K+S setzt auf Windstrom und macht Kalibergwerk klimafreundlicher
K+S macht bedeutenden Schritt in Richtung Klimaneutralität
Der Düngemittelhersteller K+S hat einen wichtigen Meilenstein auf dem Weg zur Klimaneutralität erreicht: Ein Teil des Werra-Verbundstandorts wird künftig mit erneuerbarer Energie versorgt. Das Unternehmen hat mit der Hamburger MPC Capital einen Direktliefervertrag für Windstrom abgeschlossen – ganz ohne Anbindung an das öffentliche Netz. Damit unterstreicht K+S sein Ziel, bis 2045 im Einklang mit dem Pariser Klimaabkommen treibhausgasneutral zu werden.
Ab August werden zwei Windkraftanlagen mit einer Gesamtleistung von 11,4 Megawatt den Werra-Verbundstandort direkt beliefern. Die Anlagen stehen nördlich von Philippsthal an der Grenze zwischen Hessen und Thüringen und gehören zur MPC Capital. Bei Volllast decken sie etwa zehn Prozent des aktuellen Strombedarfs des Werks ab.
Der direkte Strombezug steigert die Effizienz, da die Einspeisung flexibel an den Bedarf der Produktion angepasst werden kann. Der erzeugte Windstrom fließt unmittelbar in die Herstellung von Düngemitteln und anderen Produkten vor Ort ein. Für die Anbindung des Windparks investierte K+S einen Betrag im mittleren sechsstelligen Bereich; die technischen Arbeiten waren innerhalb weniger Wochen abgeschlossen.
Dr. Jens Christian Keuthen, im K+S-Vorstand zuständig für Dekarbonisierung und Energie, betonte, dass die direkte Anbindung ein zentraler Baustein der Unternehmensstrategie sei. Bis 2045 werde am Standort Werra hochmoderne Kraft-Wärme-Kopplung auf Erdgasbasis als Brückentechnologie dienen.

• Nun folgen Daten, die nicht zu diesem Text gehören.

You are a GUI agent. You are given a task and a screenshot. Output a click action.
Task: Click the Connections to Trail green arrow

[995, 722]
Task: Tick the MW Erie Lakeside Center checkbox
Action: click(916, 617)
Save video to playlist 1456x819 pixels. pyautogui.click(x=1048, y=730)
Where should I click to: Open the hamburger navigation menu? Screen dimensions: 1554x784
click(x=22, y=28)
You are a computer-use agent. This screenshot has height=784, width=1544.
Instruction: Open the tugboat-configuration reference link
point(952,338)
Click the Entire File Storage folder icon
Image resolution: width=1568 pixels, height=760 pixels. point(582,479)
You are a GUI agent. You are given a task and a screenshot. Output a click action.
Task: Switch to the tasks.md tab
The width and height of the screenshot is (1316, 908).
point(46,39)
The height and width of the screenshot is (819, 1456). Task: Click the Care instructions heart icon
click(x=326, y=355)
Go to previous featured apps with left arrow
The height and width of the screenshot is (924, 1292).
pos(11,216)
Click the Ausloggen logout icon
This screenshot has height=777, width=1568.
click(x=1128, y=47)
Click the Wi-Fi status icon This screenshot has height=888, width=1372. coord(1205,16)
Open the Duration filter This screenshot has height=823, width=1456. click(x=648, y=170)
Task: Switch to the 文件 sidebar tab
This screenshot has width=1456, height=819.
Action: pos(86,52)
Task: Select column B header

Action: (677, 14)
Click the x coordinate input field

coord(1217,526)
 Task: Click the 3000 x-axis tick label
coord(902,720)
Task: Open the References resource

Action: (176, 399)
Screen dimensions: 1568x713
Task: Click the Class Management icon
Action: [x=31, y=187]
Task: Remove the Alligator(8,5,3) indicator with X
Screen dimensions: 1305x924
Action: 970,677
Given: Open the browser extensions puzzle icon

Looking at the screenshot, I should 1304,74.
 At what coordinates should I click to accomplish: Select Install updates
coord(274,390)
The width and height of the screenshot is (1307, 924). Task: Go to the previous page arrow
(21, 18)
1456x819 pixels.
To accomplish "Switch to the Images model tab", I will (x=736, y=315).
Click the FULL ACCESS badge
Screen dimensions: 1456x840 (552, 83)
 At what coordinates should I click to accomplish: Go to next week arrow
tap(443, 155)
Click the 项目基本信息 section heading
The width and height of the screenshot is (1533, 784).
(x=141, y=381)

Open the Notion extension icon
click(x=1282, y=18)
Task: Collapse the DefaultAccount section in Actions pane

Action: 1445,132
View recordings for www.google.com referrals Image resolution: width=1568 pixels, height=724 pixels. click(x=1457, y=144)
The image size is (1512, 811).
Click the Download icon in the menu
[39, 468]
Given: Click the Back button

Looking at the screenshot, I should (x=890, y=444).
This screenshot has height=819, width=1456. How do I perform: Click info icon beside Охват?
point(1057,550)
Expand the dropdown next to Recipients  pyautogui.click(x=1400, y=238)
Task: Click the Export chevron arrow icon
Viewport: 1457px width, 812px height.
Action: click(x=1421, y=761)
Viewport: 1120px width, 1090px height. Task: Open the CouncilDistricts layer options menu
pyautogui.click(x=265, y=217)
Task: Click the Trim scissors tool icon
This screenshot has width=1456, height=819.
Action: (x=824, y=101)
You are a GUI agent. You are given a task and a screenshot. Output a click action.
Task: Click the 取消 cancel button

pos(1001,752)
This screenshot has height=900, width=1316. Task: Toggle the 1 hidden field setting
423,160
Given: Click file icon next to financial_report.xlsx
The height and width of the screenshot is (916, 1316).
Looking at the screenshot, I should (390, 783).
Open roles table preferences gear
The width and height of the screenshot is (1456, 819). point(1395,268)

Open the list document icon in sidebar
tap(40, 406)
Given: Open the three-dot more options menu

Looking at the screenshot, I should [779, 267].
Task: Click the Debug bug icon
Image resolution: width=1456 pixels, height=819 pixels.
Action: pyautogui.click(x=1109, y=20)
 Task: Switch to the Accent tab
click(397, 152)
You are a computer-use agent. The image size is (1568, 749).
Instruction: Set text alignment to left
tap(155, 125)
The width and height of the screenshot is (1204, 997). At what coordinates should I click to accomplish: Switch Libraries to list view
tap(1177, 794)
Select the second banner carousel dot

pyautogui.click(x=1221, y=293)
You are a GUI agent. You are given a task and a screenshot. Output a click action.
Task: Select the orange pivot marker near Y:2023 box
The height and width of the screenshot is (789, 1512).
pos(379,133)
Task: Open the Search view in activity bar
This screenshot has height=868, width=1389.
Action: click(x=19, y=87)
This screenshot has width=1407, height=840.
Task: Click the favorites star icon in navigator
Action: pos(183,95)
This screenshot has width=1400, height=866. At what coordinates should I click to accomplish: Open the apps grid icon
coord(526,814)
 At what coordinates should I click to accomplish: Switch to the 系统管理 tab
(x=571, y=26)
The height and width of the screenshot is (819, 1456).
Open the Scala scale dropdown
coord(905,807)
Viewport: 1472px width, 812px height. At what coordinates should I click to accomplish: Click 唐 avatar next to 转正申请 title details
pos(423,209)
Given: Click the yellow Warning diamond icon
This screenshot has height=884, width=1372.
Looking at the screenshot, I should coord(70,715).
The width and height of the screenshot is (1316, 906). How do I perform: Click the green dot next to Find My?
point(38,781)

Für K+S ist das Projekt ein Novum: Erstmals wird ein Kalibergwerk teilweise mit erneuerbarer Energie betrieben – und das ohne Rückgriff auf das öffentliche Stromnetz. Damit zeigt das Unternehmen, dass Emissionsreduktion und effiziente Produktion Hand in Hand gehen können. Die Initiative ist ein konkreter Schritt auf dem Weg zur Klimaneutralität bis 2045.